De onde os privilegiados tiram a ideia de que ‘merecem’ mais? Lições do laboratório

Os ricos do mundo estão convencidos de que merecem sua riqueza. Que sua renda gigantesca reflete sua engenhosidade, seu “capital humano”, os riscos que eles (ou seus pais) assumiram, sua ética de trabalho, sua perspicácia, sua aplicação, até mesmo sua sorte. Os economistas (especialmente os membros da chamada Escola de Chicago, como Gary Becker) ajudam, estimulando as crenças egoístas dos poderosos e argumentando que a discriminação arbitrária na distribuição da riqueza e dos papéis sociais não pode sobreviver por muito tempo às pressões da concorrência (isto é, que, mais cedo ou mais tarde, as pessoas serão recompensadas proporcionalmente à sua contribuição para a sociedade). Já a maior parte de nós suspeita que isso seja claramente falso. Que a distribuição de poder e riqueza pode ser, e geralmente é, altamente arbitrária e independente de “produtividade marginal”, “correr riscos” ou, na verdade, de qualquer característica pessoal daqueles que chegam ao topo. Neste texto apresento um trabalho experimental que discute o último ponto: distribuições arbitrárias de papéis e riqueza não são apenas sustentáveis em ambientes competitivos, mas, de fato, são inevitáveis até – e a menos que – haja intervenções políticas para contê-las.

O experimento de laboratório central para este texto ocorreu há algum tempo e envolveu 640 voluntários. Revelou que hierarquias rígidas podem surgir mesmo entre pessoas que são, para todos os efeitos, idênticas. É claro que a discriminação não pode emergir a menos que haja pelo menos alguma característica distintiva (por exemplo, alguns são destros ou têm olhos verdes, alguns são homens enquanto outras são mulheres). Assim, para testar a hipótese de que a discriminação sistemática pode emergir quando os sujeitos parecem idênticos uns aos outros, o desenho experimental tornou impossível para um participante discernir algo que não fosse uma característica totalmente arbitrária do “outro”; um recurso comumente conhecido como não relacionado ao caráter, aplicação, inteligência, motivação ou habilidade da pessoa envolvida. Qual recurso? Simplesmente atribuímos, aleatoriamente, a cor Azul à metade dos nossos assuntos e a cor Vermelha à outra metade. Poderia tal atribuição de cor arbitrária semear convenções estáveis que discriminavam terrivelmente entre os Vermelhos e os Azuis; ou seja, pessoas que eram, de outro modo, indistinguíveis (e que sabiam que as atribuições de cor eram aleatórias e, portanto, sem sentido)? A resposta é, ao contrário de qualquer coisa que a teoria econômica possa explicar, um retumbante “sim”. [Clique aqui para o artigo acadêmico, publicado no The Economic Journal, relatando este experimento e aqui para um capítulo mais longo sobre o mesmo tópico, publicado recentemente neste livro. Clique também aqui para os slides da minha apresentação mais recente sobre este assunto.]

O que tudo isso significa? O que podemos aprender a partir dessas experiências de laboratório, sobre nossas sociedades? Há insights aqui que podem ajudar os ativistas políticos e organizações de direitos civis que lutam contra a discriminação sistemática? Abaixo, ofereço um breve resumo das descobertas empíricas e respondo a perguntas feitas por Nick Hadjigeorge sobre o significado político dessas questões para os ativistas dos direitos civis.

[Entradas de dados salvas]
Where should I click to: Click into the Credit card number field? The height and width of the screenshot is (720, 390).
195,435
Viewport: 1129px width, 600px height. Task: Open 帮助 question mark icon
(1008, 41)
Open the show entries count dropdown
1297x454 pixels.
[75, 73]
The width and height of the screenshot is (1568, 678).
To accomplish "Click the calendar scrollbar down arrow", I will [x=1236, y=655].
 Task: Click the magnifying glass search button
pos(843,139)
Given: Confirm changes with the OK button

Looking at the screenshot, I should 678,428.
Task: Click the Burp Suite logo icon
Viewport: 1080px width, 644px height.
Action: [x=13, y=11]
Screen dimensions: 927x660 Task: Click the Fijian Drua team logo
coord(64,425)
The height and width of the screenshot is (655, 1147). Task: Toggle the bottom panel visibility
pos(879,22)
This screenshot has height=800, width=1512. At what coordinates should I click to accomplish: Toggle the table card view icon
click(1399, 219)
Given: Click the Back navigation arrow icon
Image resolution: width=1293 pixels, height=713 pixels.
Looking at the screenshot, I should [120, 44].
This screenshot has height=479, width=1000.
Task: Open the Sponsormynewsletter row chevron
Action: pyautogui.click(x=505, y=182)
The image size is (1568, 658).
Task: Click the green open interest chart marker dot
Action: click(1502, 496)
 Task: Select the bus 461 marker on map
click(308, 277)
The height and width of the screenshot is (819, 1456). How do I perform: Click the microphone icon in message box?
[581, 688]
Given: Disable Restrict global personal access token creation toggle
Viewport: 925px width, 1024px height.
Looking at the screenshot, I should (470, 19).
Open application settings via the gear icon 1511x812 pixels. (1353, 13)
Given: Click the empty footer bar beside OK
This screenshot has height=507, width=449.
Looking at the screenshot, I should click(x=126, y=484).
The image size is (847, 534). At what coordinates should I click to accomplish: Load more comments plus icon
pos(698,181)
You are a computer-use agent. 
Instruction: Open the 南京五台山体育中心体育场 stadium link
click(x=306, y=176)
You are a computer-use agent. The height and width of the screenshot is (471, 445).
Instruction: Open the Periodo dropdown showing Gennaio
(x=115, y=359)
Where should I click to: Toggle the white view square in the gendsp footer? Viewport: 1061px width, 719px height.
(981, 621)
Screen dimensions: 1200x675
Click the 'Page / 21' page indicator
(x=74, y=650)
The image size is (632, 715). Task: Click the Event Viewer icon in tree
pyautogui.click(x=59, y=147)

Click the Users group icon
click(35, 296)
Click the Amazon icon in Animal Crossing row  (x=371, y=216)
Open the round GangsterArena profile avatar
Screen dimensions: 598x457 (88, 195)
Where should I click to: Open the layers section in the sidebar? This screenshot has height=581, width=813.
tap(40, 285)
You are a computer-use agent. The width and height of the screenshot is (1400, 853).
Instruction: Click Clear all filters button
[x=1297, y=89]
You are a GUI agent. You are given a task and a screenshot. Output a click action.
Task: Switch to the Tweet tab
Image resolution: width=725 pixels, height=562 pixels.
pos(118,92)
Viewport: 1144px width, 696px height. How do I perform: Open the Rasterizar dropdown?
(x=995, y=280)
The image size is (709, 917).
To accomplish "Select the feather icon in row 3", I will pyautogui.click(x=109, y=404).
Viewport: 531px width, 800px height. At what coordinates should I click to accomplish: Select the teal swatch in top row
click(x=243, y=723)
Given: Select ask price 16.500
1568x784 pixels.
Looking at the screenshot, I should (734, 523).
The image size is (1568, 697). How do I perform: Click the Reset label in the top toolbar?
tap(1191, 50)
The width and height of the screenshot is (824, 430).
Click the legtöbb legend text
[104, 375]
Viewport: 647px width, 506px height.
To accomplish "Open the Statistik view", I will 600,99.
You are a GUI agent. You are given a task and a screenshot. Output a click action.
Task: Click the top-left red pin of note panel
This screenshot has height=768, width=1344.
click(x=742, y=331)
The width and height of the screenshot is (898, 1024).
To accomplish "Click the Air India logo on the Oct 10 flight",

Instruções das tarefas =
**A.** No texto sobre mérito e privilégio, reescreva de modo mais conciso o parágrafo que começa com “O experimento de laboratório central”, preservando seus fatos principais.
**B.** Prossiga com o texto sobre mérito e privilégio a partir do ponto em que ele termina.
A listagem constitui um material independente do texto.

Respostas por tarefa =
**A.** O experimento de laboratório, realizado há algum tempo com 640 voluntários, mostrou que hierarquias rígidas podem surgir entre pessoas praticamente idênticas. Como a discriminação exige ao menos alguma característica distintiva, o desenho experimental só permitia ao participante perceber no outro um traço totalmente arbitrário, sem relação com caráter, aplicação, inteligência, motivação ou habilidade. Metade dos sujeitos recebeu aleatoriamente a cor Azul e a outra metade, a Vermelha. Os participantes sabiam que a atribuição era aleatória e sem sentido. Mesmo assim, ela pôde semear convenções estáveis que discriminavam fortemente entre Vermelhos e Azuis, um resultado que contraria tudo o que a teoria econômica consegue explicar.

**B.**
Insights do laboratório – em seis pontos

1 – Evidências experimentais mostram que a discriminação arbitrária em larga escala pode ser sustentável com base em alguma característica distintiva que todos sabem não depender de caráter pessoal, habilidade, agressão, QI, temperamento etc. Se pudermos reproduzir padrões rígidos de discriminação em uma hora, em um laboratório, então feministas, antirracistas e críticos das enormes desigualdades entre classes sociais têm fortes evidências de que é perfeitamente possível para as sociedades distribuir os bons papéis sociais (e a riqueza que emana deles) independentemente das virtudes pessoais que os homens brancos poderosos invocam para justificar suas riquezas e poder.

2 – Dada a sua estabilidade evolutiva, os padrões de discriminação tornam-se institucionalizados nas sociedades humanas porque as pessoas começam a acreditar que merecem o que estão obtendo – ou o que não estão obtendo (como parte da distribuição que resulta da evolução das convenções discriminatórias). A ideologia do merecimento, em outras palavras, segue a mesma linha das distribuições arbitrárias de papéis sociais e renda.

3 – Membros de grupos privilegiados e desfavorecidos se comportam de maneira diferente com base nessa dinâmica, esperam que o “outro” grupo se comporte de maneira diferente e, mais importante, permitem que suas “expectativas” se tornem mais do que previsões: tornam-se expectativas éticas (por exemplo, as favorecidas tendem a acreditar que é certo que eles recebam mais do que os desfavorecidos e vice-versa).

4 – As pessoas privilegiadas se envolvem mais em comportamento hostil umas com as outras e sentem-se merecedoras de seus ganhos.

5 – Os membros desfavorecidos aprenderam a esperar menos e a desenvolver uma maior capacidade de agir coletiva e cooperativamente contra a lógica da clandestinidade. Como resultado, mesmo que isso não seja necessariamente o que os motiva, eles conseguem recuperar algumas das perdas por estarem em desvantagem (em suas transações com o grupo favorecido), ao cooperar uns com os outros.

6 – A explicação de como o poder real evolui – e o que o torna sustentável – pode ser encontrada na mente e nas crenças da maioria dos desfavorecidos que sucumbem à crença ideológica de que merecem menos do que os privilegiados.

O que tudo isso significa para o movimento dos direitos civis?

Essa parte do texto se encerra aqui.